On sticking with stuff, you say you quit when it gets difficult....but ask yourself what your goal is. Is your goal, your ideal, your reason for doing it what's causing you to give up when it gets challenging? For me working out has no concrete end goal, it is its own reason for being. Get healthy, get ripped....get more ripped, I guess? But like, learning an instrument, learning to program, learning a foreign language....what's the reason it can't be an ongoing challenge for you? That you succeed at sometimes and you fail at other times? Are you trying to learn just to learn, or is the learning part of a concrete goal you want to achieve?
Maybe the reason you're quitting when it gets tough is you're not actually committed to the thing you're trying. That you're trying it in obvious attempt to do something different rather than because it has actually inspired or interested you. We give effort to the things we want, whether that's people, things or activities, and when I'm not giving real effort to something the first thing I always ask myself is "do I actually want it?" Truly wanting something is what gets you through the tough bits, that's what working out and weight lifting has taught me the last year. It's just as applicable to video games though. We deal with learning curves in every game we play, but we put in the time despite the frustration and maybe embarrassment because we want to git gud at this thing. The process of git gud can even be fun itself. You just have to find something out there that you feel compelled to git gud at, rather than something you're just trying to git gud at out of boredom. I didn't get pretty good at painting Warhammer miniatures because I needed something to do, I learned (awkwardly, painfully, expensively) over dozens and dozens of hours because I was inspired by the pictures in the books and the models painted by the people at my local hobby store. I was compelled to paint figs even though my first....100? looked like such shit I felt bad about it.
Personally though I wouldn't ride yourself too hard. We live in an age where our reward centers get jackhammered minute to minute from every angle. When you are super-saturated by stuff, be that entertainment and the internet, sugar, caffeine, fatty foods, drama, newness and novelty, noise....and you stop getting stimulated, the crash is very real. Which is why when I started burning out on my preferred past times I went back to basics.
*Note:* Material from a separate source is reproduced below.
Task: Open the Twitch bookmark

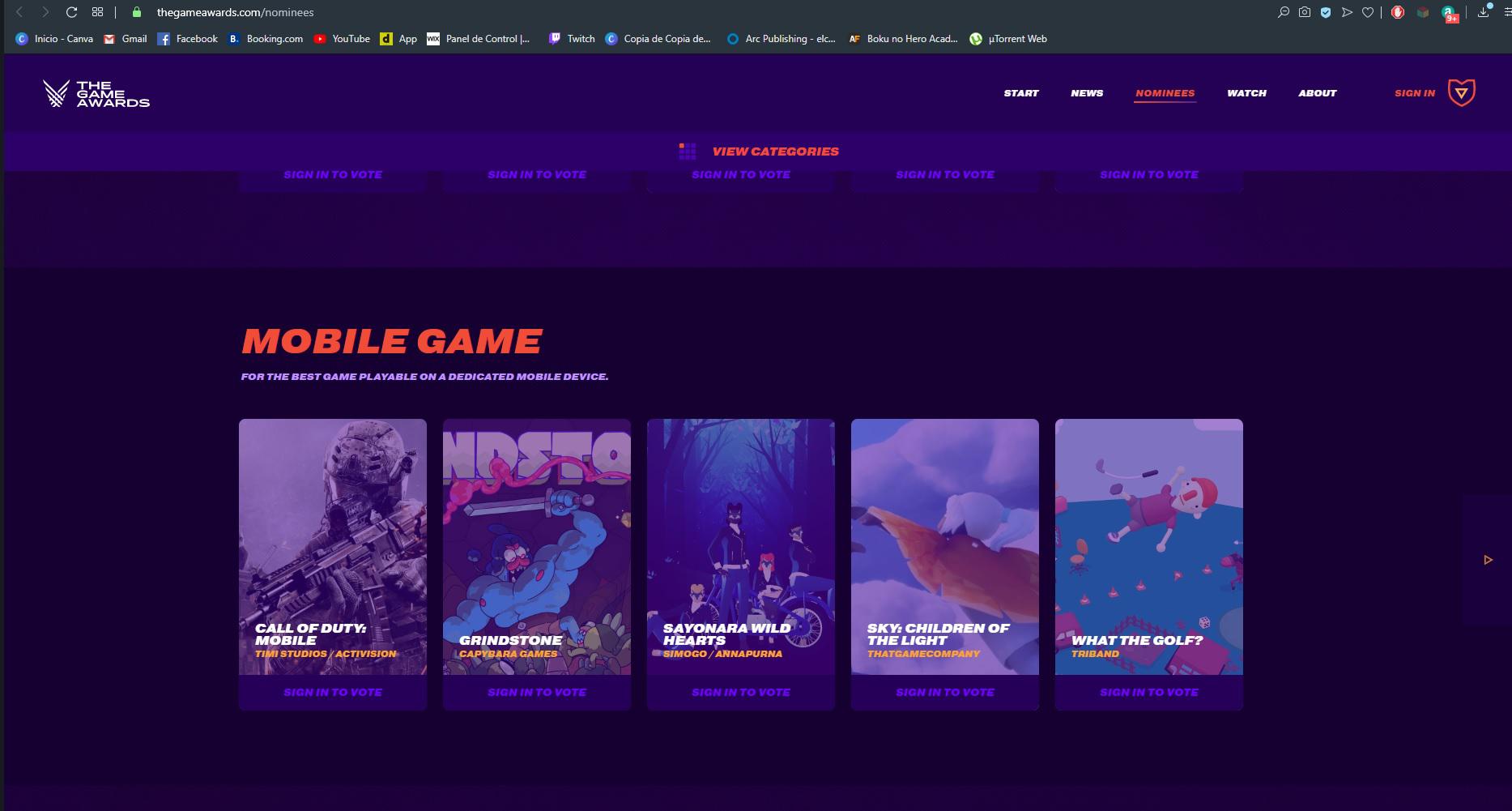Action: (572, 39)

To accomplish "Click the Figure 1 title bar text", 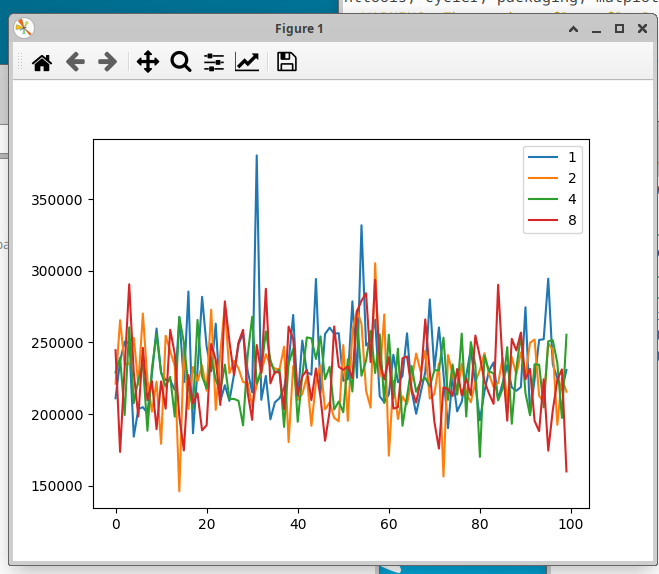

Unplugged for a while, or at least gave myself stuff to do that broke the routine in positive (getting healthier) rather than negative (youtubing 4 hours away after work telling myself I was going to play something) ways.
But again, I'd find something you want to change, really change and try to introduce some routines around it. Take up a hobby (which I prefer to trying to go "I'm going to learn a skill!") For me, I wanted to lose body fat and build some muscle, and to burn off a lot of unused energy that was just going nowhere in my sometimes 10 hour gaming sessions. It doesn't even have to be about you, per se. Maybe you hate the color on the walls of your apartment. Maybe you've always thought your place would look a little nicer with some landscaping or gardening. Get a pet and take really damn good care of it, with walks and play time and grooming every day. Try to hang out with people (if you're that sort) you maybe stopped spending time with. Or try and take your gaming social with people instead of just doing SP games. I've been deep in SP games since before the start of the year and have recently got back in to some coop and MP games and remember why there's other kinds of game fun to be had besides the self-absorbed SP kind.